[Start of section]
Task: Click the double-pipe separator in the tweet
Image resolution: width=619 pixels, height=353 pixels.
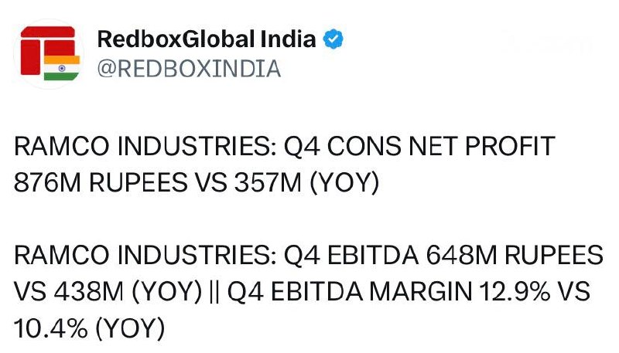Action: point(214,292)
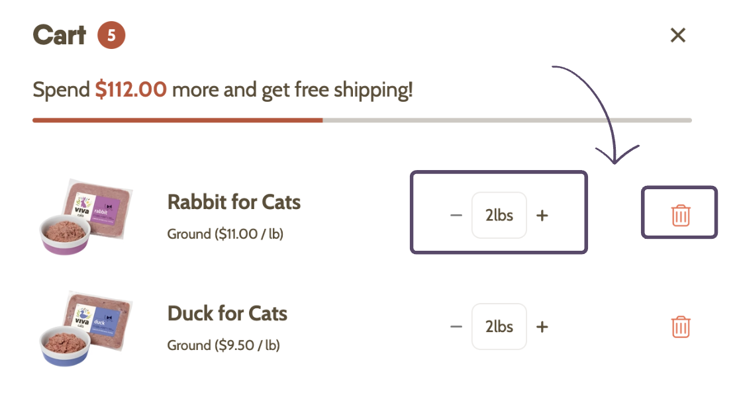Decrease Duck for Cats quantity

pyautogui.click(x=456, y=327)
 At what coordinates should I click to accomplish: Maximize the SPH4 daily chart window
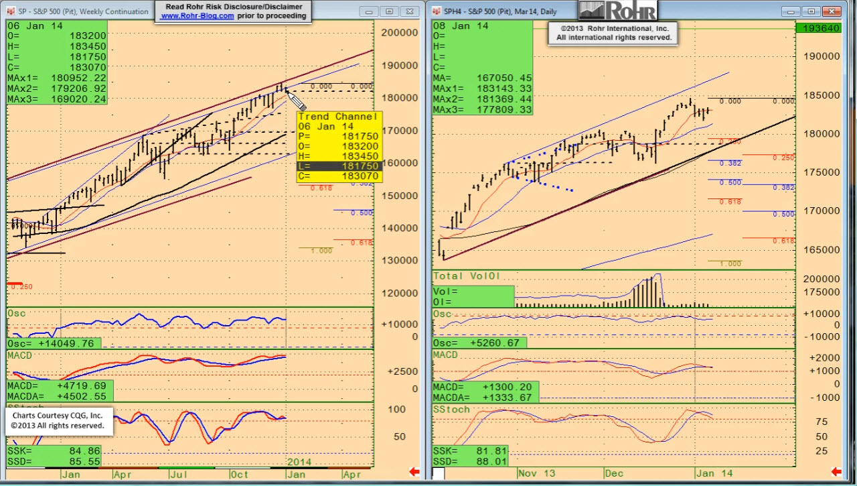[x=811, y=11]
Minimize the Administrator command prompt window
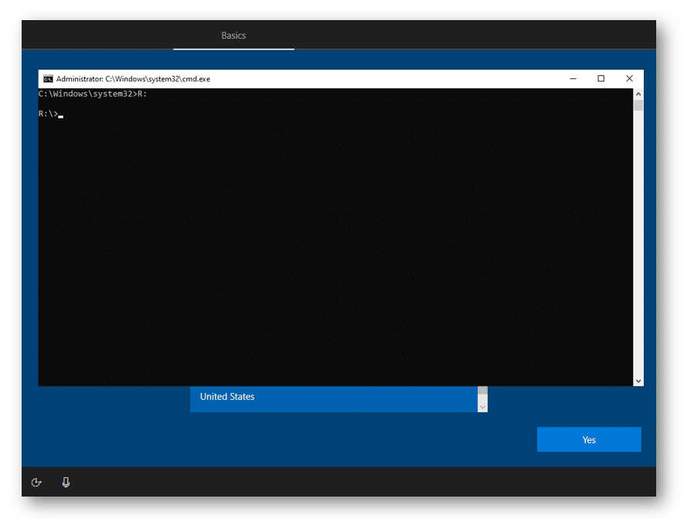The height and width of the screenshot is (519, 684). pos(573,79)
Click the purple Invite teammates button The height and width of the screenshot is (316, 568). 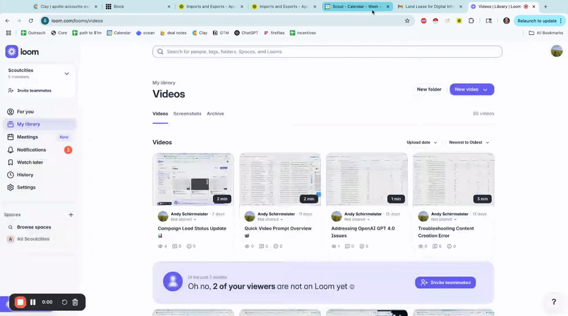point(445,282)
[End of section]
[Start of section]
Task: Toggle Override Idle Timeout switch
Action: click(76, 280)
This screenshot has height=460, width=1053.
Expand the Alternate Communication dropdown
[End of section]
- _Your task_
From the data above, output only the lines between the line containing "This screenshot has height=460, width=1053." and the line containing "Expand the Alternate Communication dropdown", inclusive, exactly as written.

- _Response to this task_
This screenshot has height=460, width=1053.
Expand the Alternate Communication dropdown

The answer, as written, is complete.